I don’t do potatoes often, but when I do I make sure it’s absolutely loaded with everything that’s supposed to kill you.
Hooooooly fuck that is just obscene. I am definitely making that, thank you for showing me the light!!
I’m with you. Although I prefer a more frequent mini-death from red alcohol.
That is so cute! My favorite dinner when I was three was a baked potato. There’s actually a photo of me beaming over a giant russet in my baby album. I think we had just moved to upstate New York from either Budapest or Vienna, and the potatoes in America were huge!
I love skordalia with beets. The salty, garlicky dip is a great match for the earthiness and sweetness of the beets
It sounds like a good combo.
My most vivid sense memories for Skordalia is as a Friday or Lenten dish with Bacalao or salt cod fritters in Greece. You would see this everywhere.
The two dishes are also really inexpensive and easy to make.
From Diane Kochilas:
Smyrna Style Cod Fritters
This is one of the most classic ways to prepare salt cod in the Greek kitchen.
Ingredients
1 pound salt cod fillets, desalted*
1 ½ cups chopped fresh flat-leaf parsley
1 large onion, chopped
1 large egg, lightly beaten
¾ -1 cup all-purpose flour
1 tsp baking soda
Salt and freshly ground black pepper, preferably
Olive oil or vegetable oil for frying
Skordalia as an accompaniment
Instructions
Once the cod is desalted, blanch it in boiling water for about 3 minutes.
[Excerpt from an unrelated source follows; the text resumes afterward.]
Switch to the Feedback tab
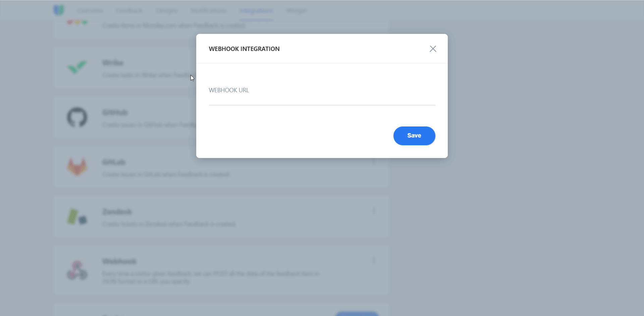Viewport: 644px width, 316px height. (129, 11)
Remove, cool, and shred.
In a mixing bowl together stir together the parsley, onion and egg. Add ¾ cup flour and baking soda and stir. Mix in the cod. Season to taste with salt and pepper. The mixture will look like a chunky batter.
Heat about 3 inches / 7 ½ cm of oil in a heavy saucepan until just below the smoking point. Take a tablespoon at a time of the croquettes and fry until golden and crisp. Remove and drain on paper towels. Repeat until all the batter is used up. Serve hot with skordalia.
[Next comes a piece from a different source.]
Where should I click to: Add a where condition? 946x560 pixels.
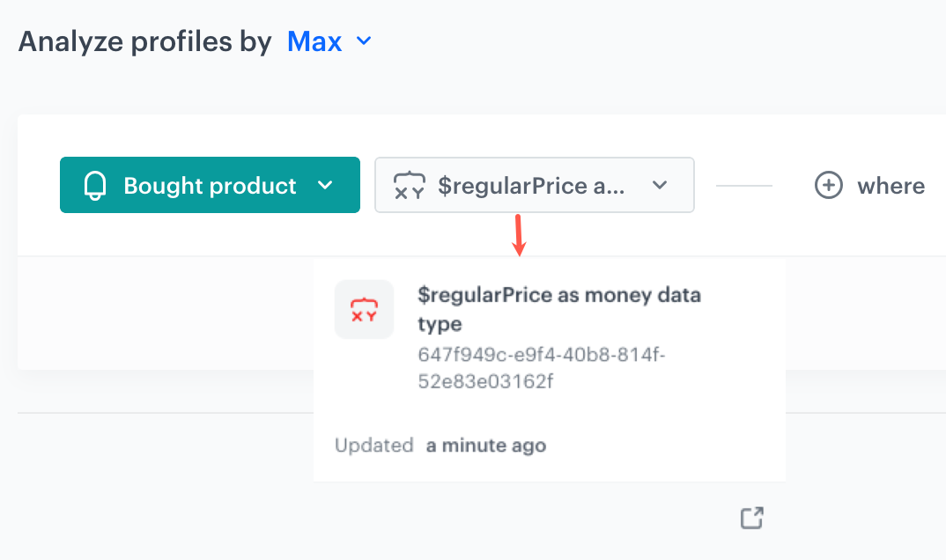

But Skordalia is delicious any way you serve it.
Roasted Garlic Mash tonight.
Potatoes cooked in chikn broth and drained with heavy cream, sour cream and chives.
Sliced garlic in EVO sizzling.
Light brown heat off.
Add toasted garlic to Potatoes.
The mash, ended up more of a puree thanks to too much heavy cream.
But it’s delishus.
Has great toasty garlic flavor.
Any toasted garlic in that cauliflower?
Negative
So what went with that delishus cauliflower mash?
Nice beaters by the way ! That looks just like my mixer. 20 years on and going strong.
Weeks meal plan/prep also had an eye round in the oven. (Balsamic chicken, turkey burgers and port chops)
Time to revive this thread as Thanksgiving draws nigh?
Last night I chunked and boiled russets in well salted water, pressed them through a tamis, and stirred in crema agria, table crema, and some salted Kerrygold. I have never had better mashed potatoes. For Thanksgiving I am thinking of tossing some crushed cloves of garlic into a pan with the butter and letting them infuse the butter. Another possibility is skip the butter and use some horseradish.
Yes, and is the OP still with us? I cook the garlic in the potato pot. Subtle garlic seasoning.
it’s often proffered that the preferred way to boil the potatoes is with the skin on as the skin will infuse the flesh with more flavour. i’ve used skin-on and skin-off interchangeably over the years depending on my patience. but recently i found myself questioning the idea.
i boiled two potatoes of roughly the same size, in the same amount of water (changing between boils), and the same amount of (minimal) salt. one was peeled. i then did a blind taste with three volunteers. visually and texturally, there was a difference. the skin-on potato retained more moisture and was imbued with some subtle color. taste wise, none of use could tell the difference. i will be peeling the potatoes beforehand from now on.
What type of potato do you use?
in this case I used russets.
I chunked up my russets (roughly 1 1/2" cubes) and boiled them in well salted water. Like using a food mill, it was easy to fish the skins out of the tamis. It is a little harder, but not much, to fish them out of a ricer. For me this is just easier than peeling.
I think half the battle for good mashed potatoes is to boil them in well salted water. I salt my water for potatoes like I would if I was making pasta!
I’ve been adding some milk, butter and sour cream.
My newish potato masher is black plastic. I might splurge on a stainless one for Xmas.